What is required
Give again, unaltered, the line with "Members Home (104, 39)" and all lines that follow it in the listing below, minus any pictures.

Start of Input for this task

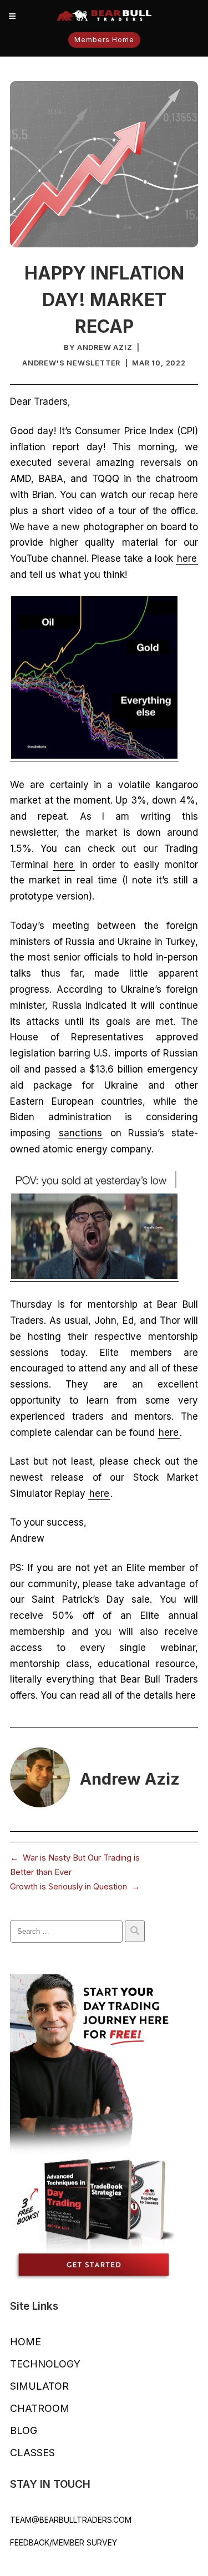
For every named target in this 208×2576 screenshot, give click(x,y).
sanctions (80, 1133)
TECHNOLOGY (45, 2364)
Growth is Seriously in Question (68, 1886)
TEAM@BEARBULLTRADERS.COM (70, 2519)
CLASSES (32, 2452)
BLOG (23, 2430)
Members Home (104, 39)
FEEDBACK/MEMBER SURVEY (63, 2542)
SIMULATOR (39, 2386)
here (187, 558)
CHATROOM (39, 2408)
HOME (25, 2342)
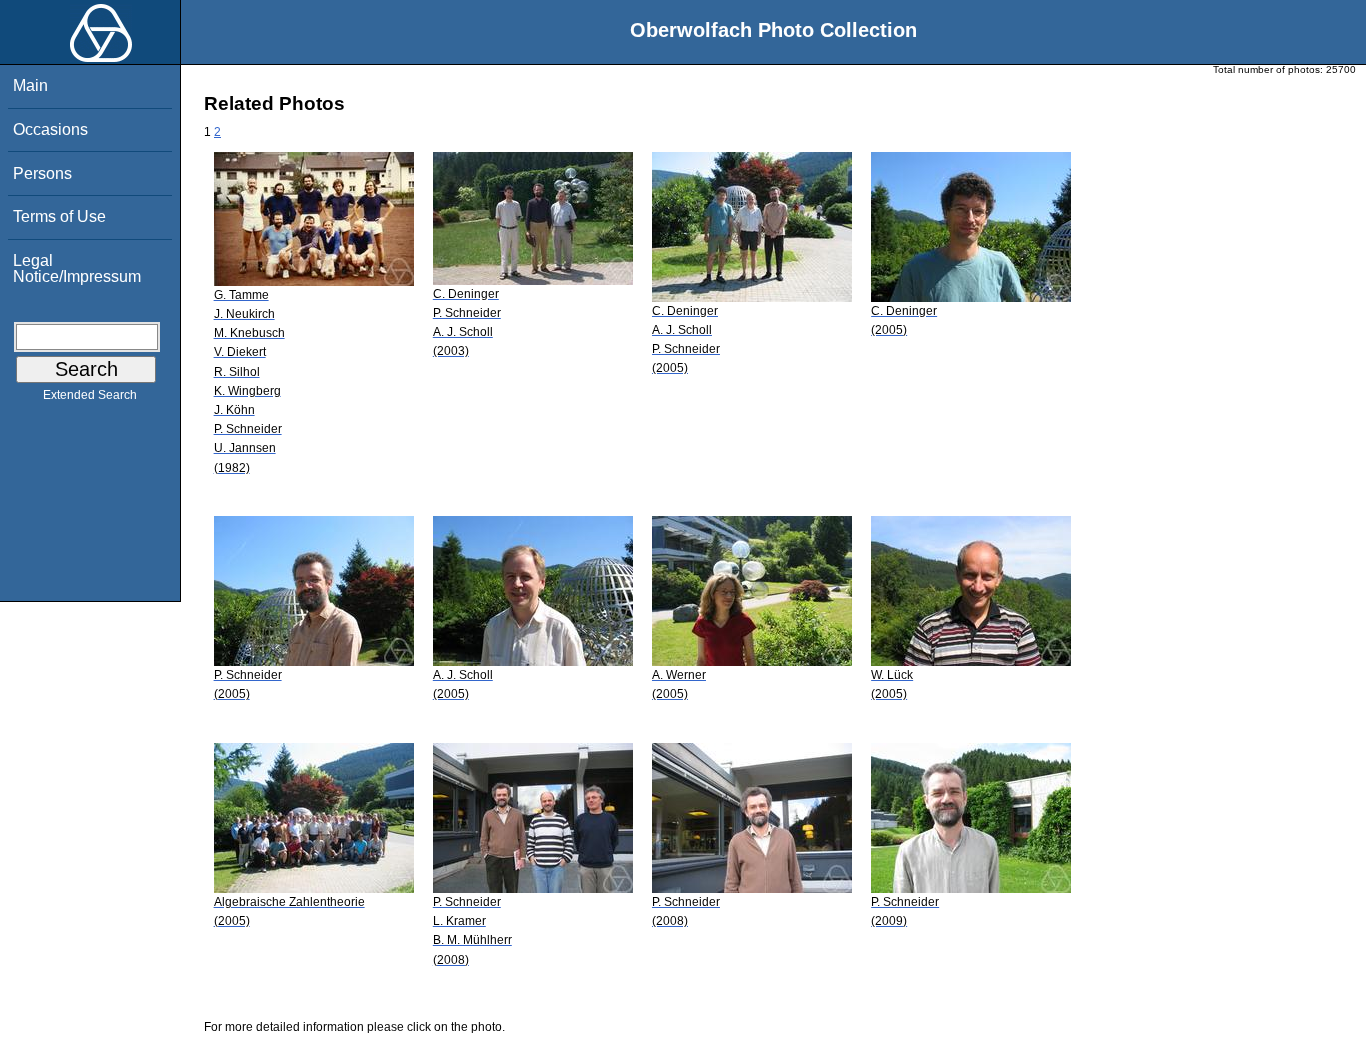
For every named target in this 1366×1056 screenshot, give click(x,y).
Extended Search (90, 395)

End of Input for this task

Result for this task
Members Home (104, 39)
FEEDBACK/MEMBER SURVEY (63, 2542)
SIMULATOR (39, 2386)
here (187, 558)
CHATROOM (39, 2408)
HOME (25, 2342)
For every named target in this 1366×1056 screenshot, give click(x,y).
Extended Search (90, 395)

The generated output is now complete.